25. The method of any of claims 22 to 24, comprising rearranging the second group of images so as to decrease a difference between the second group of images and the first group of images, thereby allowing more efficient encoding of the video.
26. The method of any preceding claim, wherein each two-dimensional image comprises a plurality of tiles, wherein each tile comprises an image.
27. The method of any preceding claim, comprising: arranging the first group of images so as to form the first two-dimensional image; and arranging the second group of images so as to form a second two-dimensional image.
28. The method of any preceding claim, wherein each of the images of the first group of images and / or each of the images of the second group of images is associated with an index such that said image can be identified based on the index.
29. The method of any preceding claim, wherein each of the images of the first group of images and / or each of the images of the second group of images is associated with a point in a three-dimensional representation associated with the groups of images, preferably wherein the point comprises a reference to an index of an image within one of the groups of images.
30. A computer program product comprising software code that, when executed on a computer device, causes the computer device to perform the method of any preceding claim.31 . A machine-readable storage medium that includes instructions that, when executed by one or more processors of a machine, cause the machine to perform the method of any of claims 1 to 29.
32. An apparatus for processing a group of images, the apparatus comprising: means for identifying a first group of images and a second group of images, wherein each image in each group of images is associated with an index; means for identifying a first image in the first group of images; means for determining a second image in the second group of images, the second image being similar to the first image; and means for updating an index of the second image based on an index of the first image.
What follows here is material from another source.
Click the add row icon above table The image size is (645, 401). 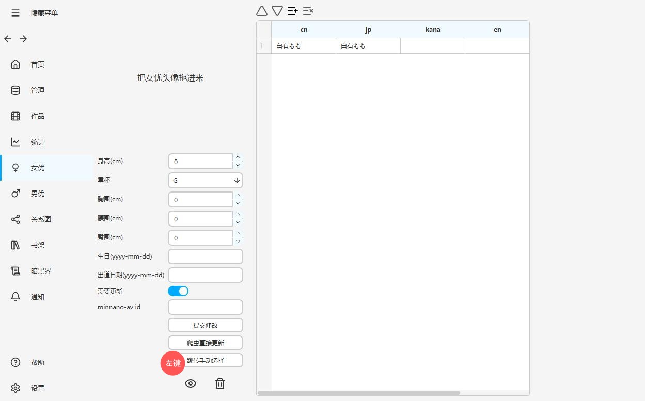(x=293, y=11)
33. An apparatus for encoding a group of images, the apparatus comprising: means for identifying a first group of images that forms a first two-dimensional image comprising these images, wherein each image of the first group of images is present in the first two-dimensional image; means for identifying a second group of images that forms a second two-dimensional image comprising these images, wherein each image of the second group of images is present in the second two-dimensional image; and means for encoding the first group of images and the second group of images as a video.
34. A bitstream comprising one or more groups of images determined using the method of any of claims 1 to 29, preferably wherein the groups of images are encoded using a video codec, more preferably wherein the images are encoded using one or more of: AVC, HEVC, VVC, and LCEVC processes.
35. The bitstream of claim 34, comprising: one or more texture points of a three-dimensional representation, each texture point comprising a reference to an image in a group of images; a group of images; and a record of one or more changes made previously to the groups of images, the changes indicating a correspondence between an index contained in the texture point and an actual index of an image referenced by the texture point.
36. An apparatus for forming and / or encoding the bitstream of claim 34 or 35.
37. An apparatus for receiving and / or decoding the bitstream of claim 34 or 35.